### WORK INSTRUCTIONS
The answer must consist solely of the lines below starting at the one containing "The width and height of the screenshot is (1568, 362)." and ending at the one containing "Given: Click the", repeated exactly, with both ends included and all pictures omitted.

### DATA FOR ANALYSIS

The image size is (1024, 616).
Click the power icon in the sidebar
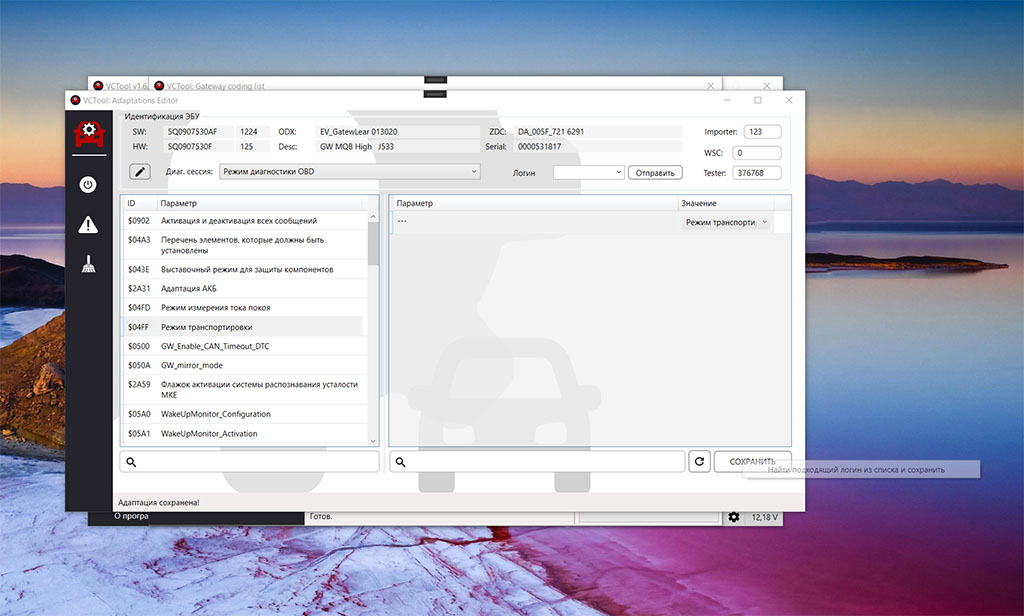88,185
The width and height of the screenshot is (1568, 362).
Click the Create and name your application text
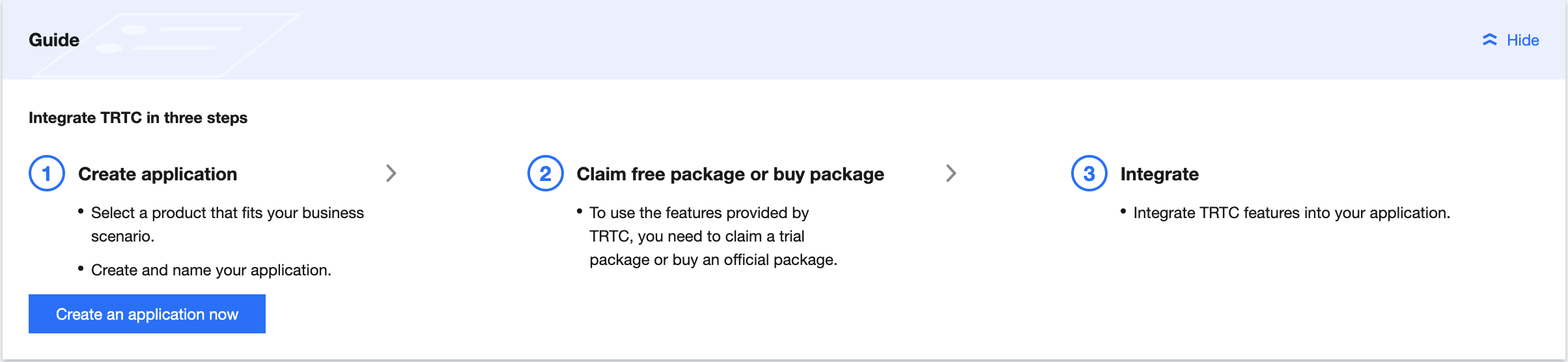click(x=211, y=270)
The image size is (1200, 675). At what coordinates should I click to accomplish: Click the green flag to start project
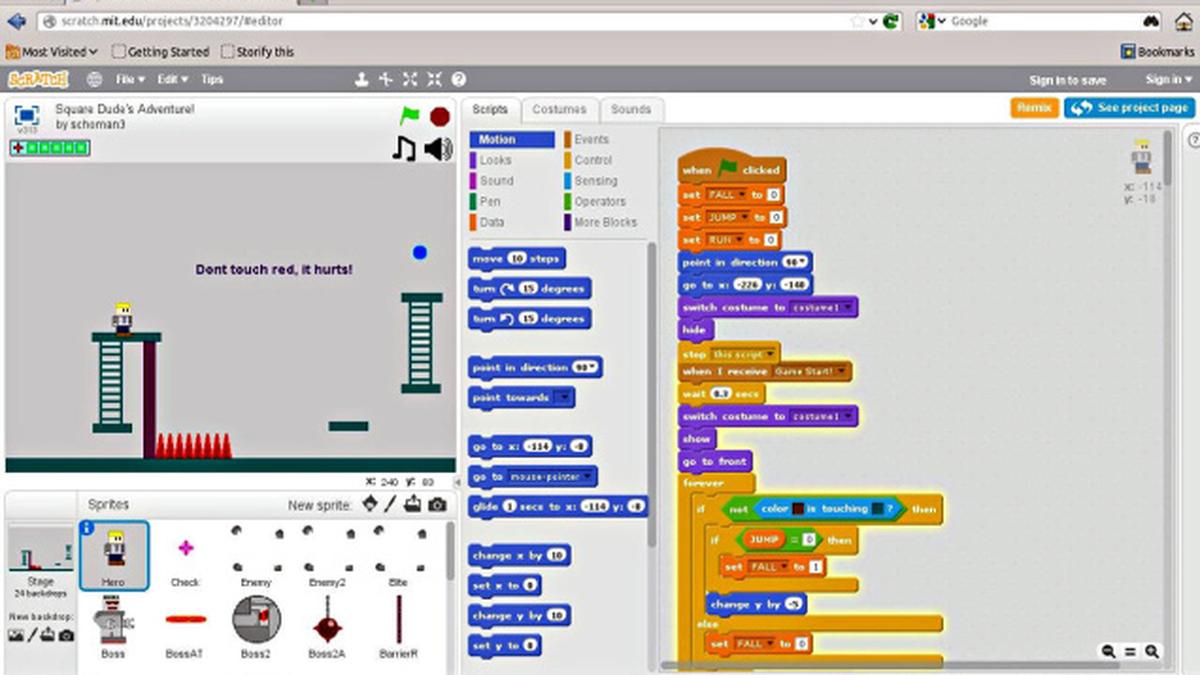[x=410, y=116]
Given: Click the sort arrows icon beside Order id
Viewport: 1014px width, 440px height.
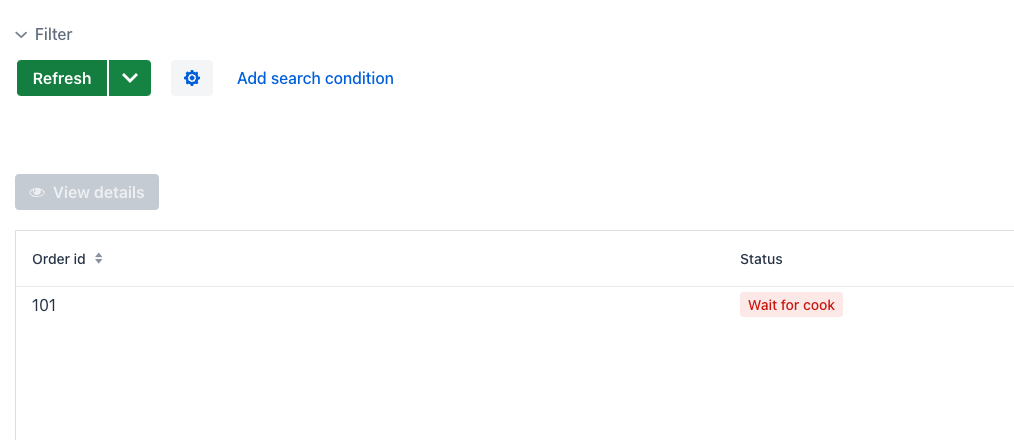Looking at the screenshot, I should click(x=99, y=258).
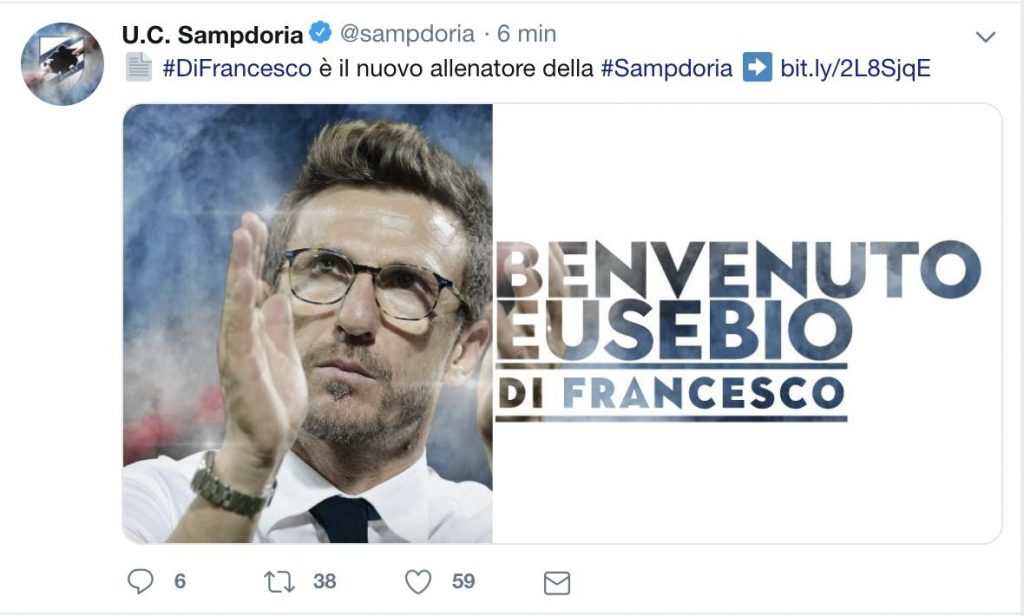Open the #DiFrancesco hashtag
The width and height of the screenshot is (1024, 616).
click(237, 68)
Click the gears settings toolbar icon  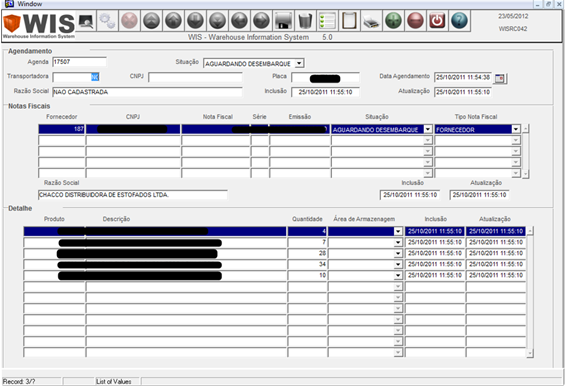107,21
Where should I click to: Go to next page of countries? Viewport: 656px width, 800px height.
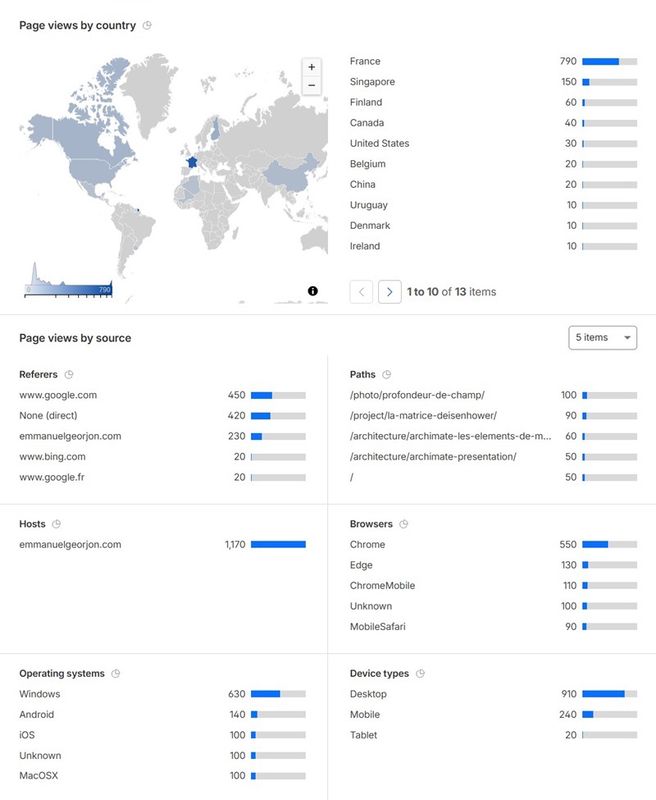click(x=390, y=292)
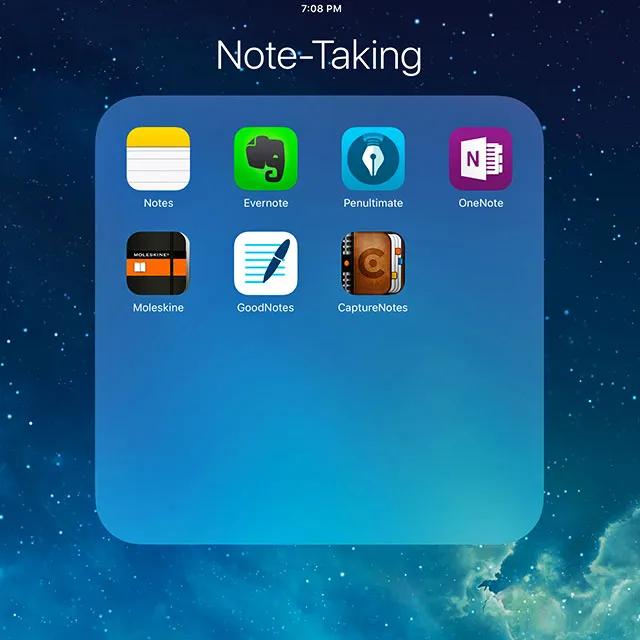Open the black Moleskine notebook icon
The width and height of the screenshot is (640, 640).
click(158, 264)
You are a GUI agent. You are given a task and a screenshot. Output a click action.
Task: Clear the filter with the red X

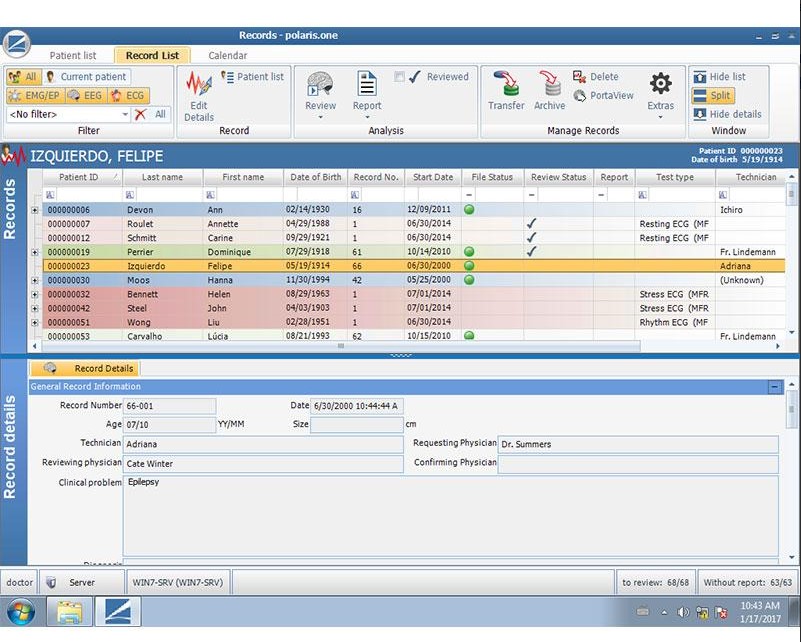coord(141,115)
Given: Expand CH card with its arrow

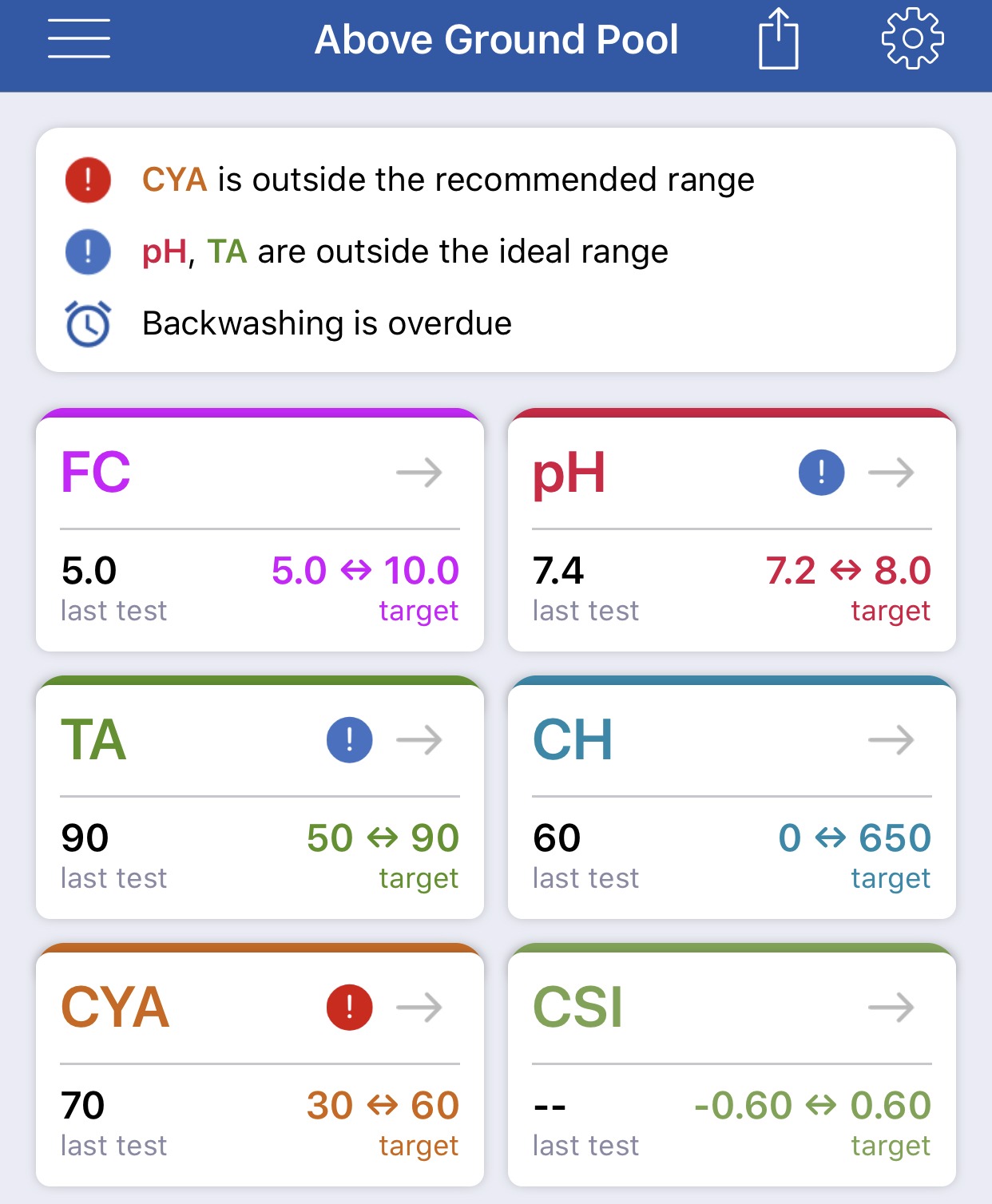Looking at the screenshot, I should (891, 739).
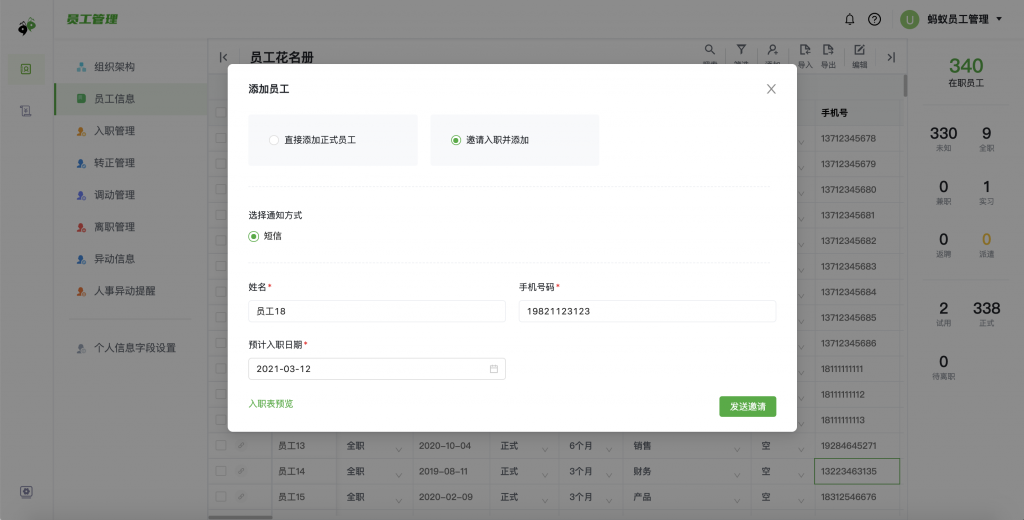Select 短信 notification radio button
The height and width of the screenshot is (520, 1024).
click(254, 236)
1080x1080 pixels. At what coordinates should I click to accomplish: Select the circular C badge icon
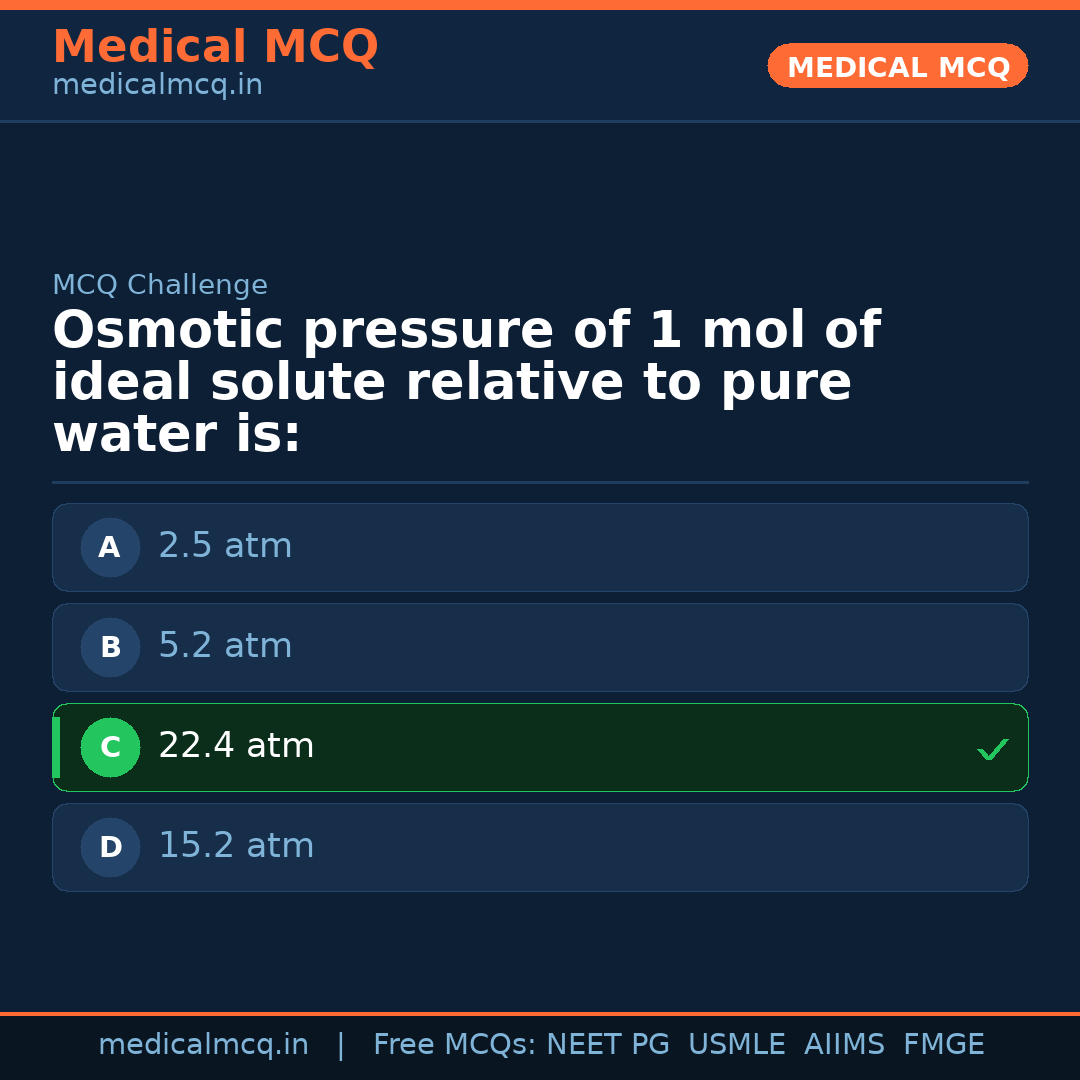[x=110, y=747]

### REPLY TO THE TASK
The width and height of the screenshot is (1568, 362).
Click the Create and name your application text
click(x=211, y=270)
The image size is (1200, 675). At what coordinates should I click to accomplish: Click the green flag to start project
[x=410, y=116]
Given: Click the sort arrows icon beside Order id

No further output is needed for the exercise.